Tim, I'm talking about the fact that being in an unnatural acoustic space (headphones) our mind is subconciously busy constantly trying to make sense of it & as a result we miss the musical cues that we can easily pickk up when we are not so pre-occupied with trying to make sense of this acoustic space (speakers + room). It's a question of which is easier to decipher, they both have the same signals but one is presented mpre naturally.
You really are just falling back on the old worn out mantra - if it can be heard then it can be measured - why not dispense with the headphones & just measure?

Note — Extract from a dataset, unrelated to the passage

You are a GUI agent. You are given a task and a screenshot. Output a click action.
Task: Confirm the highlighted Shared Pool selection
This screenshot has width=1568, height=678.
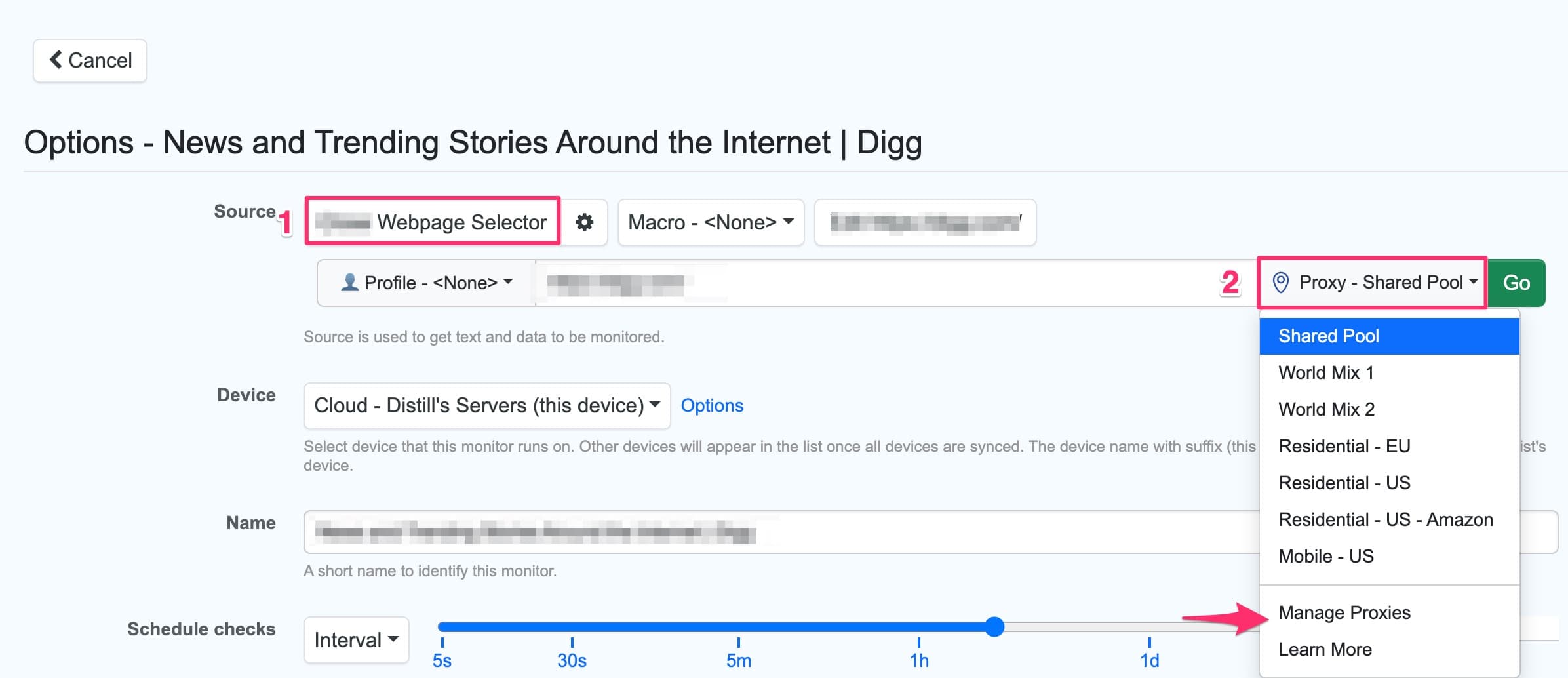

While Vincent’s point about thread drift is well-taken, I’m going to try one more time for clarity because you and I and micro seem to be having at least two different conversations. I’m not trying to “make sense of the acoustic space” of headphones and I doubt anyone is. We readily understand that it’s different and we rapidly adapt as we move from room to room to car to ear buds to reference headphones. And I’m not talking about measurement. If I were, and you and micro were willing to accept measurements, this discussion would already be over. I don’t speak for Amir, but I think all we’re talking about, as it relates to computer audio and what is important therein, is listening for audible differences.
Let me exemplify to see if that helps:
Let’s say we have two DACs -- yours and Benchmark’s. We believe, from our casual, subjective listening, that yours has a quieter background and resolves high frequency attack transients faster and better. We think we hear that advantage manifesting itself, in our listening room, as better, more subtle dynamics, a greater sense of depth, and as more precise imaging, and a more palpable presentation of voice/instrument positioning in front of us. We’re pretty sure this is what we hear, but it’s subtle, and we want to verify that there is a difference there, and that we can identify it, even when we can’t see which DAC is playing. To give ourselves every chance of identifying a difference, we’d like to remove any room effects that might dull the differences; therefore headphones. Bear with me. I know I’m asking you to suspend your prejudice against headphones and pretend for a moment that you believe in blind listening tests.
You get ahold of a highly resolving headphone rig and test with the same recordings you heard the differences on in the first place. You don't hear exactly the same thing, of course, because you don’t have exactly the same listening space. In this case the stage is wrapped around the front of your head, not laid out in front of you in a plane. And it is very quiet in there, allowing you to hear subtleties you may only hear through speakers at high volume in an anechoic chamber. Instead of resulting in a greater sense of depth – a nice perception, indeed – that “depth” is a bit more easily identified as subtle variations in volume and the mix of ambient vs. more direct sound. And instead of hearing the instruments and voices more clearly positioned in the plane in front of you, that plane wraps around you, as if you, the listener, are at the center of a half circle being created by the band.
Yes, it is different, but you still hear that your DAC has a blacker background and better resolution of attack transients. You’re not having any trouble adapting to the new “space” because, while it is different, as a human you adapt to radically different acoustic spaces all the time. And best of all, you can differentiate between the samples quite well, perhaps partially because you’re listening for differences in complete quiet isolation. You and all of your test subjects can differentiate between the two DACs more than 90% of the time, and better yet, they
prefer your DAC over the Benchmark by 93%!
Your marketing department is thrilled as they can now publish ads on audiophile sites all over the internet saying that your DAC beat Benchmark’s in blind listening tests.
Oh, and by the way, micro? Nobody said headphone listening is "the ultimate and only tool to evaluate computer audio sound quality." Except for you, just now. We're just arguing that it's valid. Back to your normally scheduled programming. I’ve done all I can do here.